**WRITTEN REQUEST 1:**
Answer these from the robbery appeal opinion:
(a) How old does George Glenn say he is?
(b) Who was sheriff of Phillips County?
(c) What was the defendant sitting on when the deputy constable approached to arrest him?
Mark your answers (a), (b), (c) as well.
**WRITTEN REQUEST 2:** In the rows, print verbatim every line from the one holding "The image size" through the one holding "Action: coord(351,17)", inclusive.

**PASSAGE GIVEN:**
Luke Phillips prosecutes this appeal to reverse a judgment of conviction against him for the crime of robbery.
J. M. Walker, a witness for the State, testified that he was present in the municipal court at the time the defendant had his preliminary examination, and took down the testimony of George Glenn, the prosecuting’ witness in the case. Walker first took down the testimony of Glenn in shorthand, and reduced it to writing, and swore the witness to it. The transcript of the testimony shows that the prosecuting witness was cross-examined. The transcript of Glenn’s evidence is a correct statement of his testimony, and it was signed by him.
J. D. Mays, sheriff of Phillips County, was a witness for the State. According to his testimony, a subpoena was placed in his hands for George Glenn, but he was unable to find him. He found out that George Glenn was a nonresident.
The testimony of George Glenn taken at the examining trial was next read to the jury by the State. It is substantially as follows: I am seventeen years old, and reside at Whitmire, S. O. I recognize the defendant, Luke Phillips, and first saw him on Sunday evening, the 26th of August; I saw him at some 'place where we stopped to let a passenger train pass. The defendant robbed me of $10.76. There were two five-dollar bills, five buffalo nickels, one rusty one, one woman-headed nickel, one dime and six pennies, and one quarter. I was asleep, and the defendant flashed a light in my face, and held a gun on me. He made me turn around, and then put his pistol in his left hand, and then took the money from me. I was riding on the train at the time. I reported the robbery to the conductor, and pointed out the defendant as the man who robbed me. The witness further stated that he was positive that the defendant was the man who robbed him, and that the defendant got off of the train near the bridge south of Lexa, in Phillips County, Ark,
*543We copy the cross-examination of the witness by the defendant. It is as follows: “Q. What kind of a flashlight did I have? A. .A bright flash-light and nickel-plated gun. Q. You say the light was lit? A. Yes sir. Q. Was it working all right? A. Yes sir. Q. You say the train had stopped' to let a passenger train pass? A. Yes sir. When I woke up you were standing over me.”
The record shows that the testimony was signed by George Glenn, witnessed by J. G. Burke, judge, and sworn to before J. M. Walker, a notary public, on the 29th day of August, 1923.
T. B. Poe, a brakeman and deputy constable, was the next witness for the State. According to his testimony, he resided at Lexa, Ark., and has known the defendant since he was arrested some time in August, 1923, on the charge of robbery. When the witness approached the defendant to arrest him he was sitting on the end of a tie, in the railroad yards at Lexa, Ark. The witness went up behind the defendant and told him to get up. When the defendant got up, he had a flashlight in one hand’ and a pistol in the other. The witness searched the defendant, and found a pocketbook with two or three dollars in it, and seventy-six cents in loose change in his pocket. He was searched by the witness for the two five-dollar bills which the prosecuting witness had reported had been taken from him, but failed to find them. After he had carried the defendant to the jail, he searched his clothes and found a mask in his pocket, and' two five-dollar bills pinned up between his shoulders in his underwear. When the defendant was carried into the presence of George Glenn, the latter at once said, “That’s the fellow; that’s the man.” George Glenn told the witness of the different denominations of the money, amounting to $10.76, of which he had been robbed, and the money found by T. B. Poe, the deputy constable, on the defendant corresponded with his description of it. This all happened in August, 1923, at Lexa, in Phillips County, Ark. The defendant was *544a witness for himself, and denied his guilt. The evidence for the State, however, warranted the jury in returning a verdict of guilty.

**INFORMATION PROVIDED:**

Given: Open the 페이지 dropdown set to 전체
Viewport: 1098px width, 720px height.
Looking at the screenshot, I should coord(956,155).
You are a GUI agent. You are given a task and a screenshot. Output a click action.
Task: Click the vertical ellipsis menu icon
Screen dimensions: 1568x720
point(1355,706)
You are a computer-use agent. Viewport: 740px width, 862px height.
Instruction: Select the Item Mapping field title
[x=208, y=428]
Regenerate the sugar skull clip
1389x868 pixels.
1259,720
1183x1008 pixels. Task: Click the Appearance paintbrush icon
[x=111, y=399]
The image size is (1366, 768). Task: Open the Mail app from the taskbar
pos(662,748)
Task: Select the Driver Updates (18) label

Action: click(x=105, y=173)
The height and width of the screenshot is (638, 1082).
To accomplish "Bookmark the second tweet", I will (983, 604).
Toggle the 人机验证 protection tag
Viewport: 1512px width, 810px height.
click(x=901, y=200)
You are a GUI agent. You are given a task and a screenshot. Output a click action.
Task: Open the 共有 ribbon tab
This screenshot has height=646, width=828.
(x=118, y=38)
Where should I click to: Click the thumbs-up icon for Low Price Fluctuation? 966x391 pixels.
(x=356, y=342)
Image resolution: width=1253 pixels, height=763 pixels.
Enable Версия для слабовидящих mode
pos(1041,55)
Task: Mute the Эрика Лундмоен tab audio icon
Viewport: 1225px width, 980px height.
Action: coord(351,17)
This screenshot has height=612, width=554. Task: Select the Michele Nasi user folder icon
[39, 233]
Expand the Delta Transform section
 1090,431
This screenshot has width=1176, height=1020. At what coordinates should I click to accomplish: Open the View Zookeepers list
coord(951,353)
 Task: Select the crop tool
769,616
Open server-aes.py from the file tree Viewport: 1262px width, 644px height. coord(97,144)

**TASK RESPONSE 1:**
(a) Seventeen years old.
(b) J. D. Mays.
(c) The end of a tie, in the railroad yards at Lexa, Ark.

**TASK RESPONSE 2:**
The image size is (1366, 768). Task: Open the Mail app from the taskbar
pos(662,748)
Task: Select the Driver Updates (18) label

Action: click(x=105, y=173)
The height and width of the screenshot is (638, 1082).
To accomplish "Bookmark the second tweet", I will (983, 604).
Toggle the 人机验证 protection tag
Viewport: 1512px width, 810px height.
click(x=901, y=200)
You are a GUI agent. You are given a task and a screenshot. Output a click action.
Task: Open the 共有 ribbon tab
This screenshot has height=646, width=828.
(x=118, y=38)
Where should I click to: Click the thumbs-up icon for Low Price Fluctuation? 966x391 pixels.
(x=356, y=342)
Image resolution: width=1253 pixels, height=763 pixels.
Enable Версия для слабовидящих mode
pos(1041,55)
Task: Mute the Эрика Лундмоен tab audio icon
Viewport: 1225px width, 980px height.
Action: coord(351,17)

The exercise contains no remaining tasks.